He’d looked up at Ben. “This means Jolly’s mine now?”

Ben nodded solemnly. “It means he’s yours.”

William had put it on Jolly himself, right there in the store, his small fingers working the buckle with careful concentration. Jolly had stood perfectly still for it, tail going, that permanent grin aimed up at the boy fastening the collar around his neck.

I could see it now from the deck, that blue collar with the silver stars catching the light every time Jolly sprinted after the ball.

The tennis ball sailed wide. William laughed and chased after it, Jolly trotting beside him, and they disappeared around the side of the house in a tangle of boy and dog. Ben and I grinned at each other, until we heard a car parking in the driveway.
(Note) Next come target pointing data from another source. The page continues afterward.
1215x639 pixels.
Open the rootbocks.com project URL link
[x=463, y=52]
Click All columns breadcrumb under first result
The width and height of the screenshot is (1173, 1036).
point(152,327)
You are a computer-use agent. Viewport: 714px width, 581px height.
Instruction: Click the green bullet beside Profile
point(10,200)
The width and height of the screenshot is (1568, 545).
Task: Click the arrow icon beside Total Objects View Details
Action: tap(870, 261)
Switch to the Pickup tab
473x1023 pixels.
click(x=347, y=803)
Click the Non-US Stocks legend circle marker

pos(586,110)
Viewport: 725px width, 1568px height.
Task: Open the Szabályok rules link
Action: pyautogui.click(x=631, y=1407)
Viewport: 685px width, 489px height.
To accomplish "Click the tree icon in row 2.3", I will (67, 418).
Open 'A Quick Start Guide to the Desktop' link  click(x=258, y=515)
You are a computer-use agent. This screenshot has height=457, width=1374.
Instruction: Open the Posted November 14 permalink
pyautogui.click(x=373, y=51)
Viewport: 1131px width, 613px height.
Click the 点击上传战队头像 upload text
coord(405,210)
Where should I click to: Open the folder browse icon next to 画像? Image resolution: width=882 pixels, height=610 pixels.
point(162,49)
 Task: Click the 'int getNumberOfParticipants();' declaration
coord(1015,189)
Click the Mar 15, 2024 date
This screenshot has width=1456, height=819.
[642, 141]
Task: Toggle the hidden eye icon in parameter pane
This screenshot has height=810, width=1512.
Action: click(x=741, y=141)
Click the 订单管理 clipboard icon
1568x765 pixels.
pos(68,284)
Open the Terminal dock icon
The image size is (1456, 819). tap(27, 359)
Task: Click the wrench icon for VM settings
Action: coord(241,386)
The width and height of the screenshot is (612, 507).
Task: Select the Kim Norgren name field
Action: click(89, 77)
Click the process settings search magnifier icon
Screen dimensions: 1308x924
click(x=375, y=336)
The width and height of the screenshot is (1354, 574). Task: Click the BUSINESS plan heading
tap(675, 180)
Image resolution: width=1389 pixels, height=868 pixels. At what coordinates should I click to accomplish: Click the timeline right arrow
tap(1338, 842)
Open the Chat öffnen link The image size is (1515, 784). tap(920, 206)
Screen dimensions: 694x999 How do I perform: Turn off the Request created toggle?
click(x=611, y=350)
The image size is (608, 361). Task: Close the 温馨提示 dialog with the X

Ben looked up toward the sky like he was begging for help from above. “Here we go.”

I smothered my laugh as we both walked around front.

Briggson climbed out. He was carrying a bag from the hardware store and wearing the expression of a man who was here under duress and wanted that on the record.

“Hey, Briggson.”

“Garrison.” He held up the bag. “You said you needed a three-quarter-inch socket wrench. The hardware store had one, so.” He thrust the bag forward. “Here.”

“Thanks. I appreciate it.”

“Don’t appreciate it. I was already there.”

These two. The love/hate relationship was strong. Constantly communicating like men who’d rather chew glass than admit they actually cared about each other.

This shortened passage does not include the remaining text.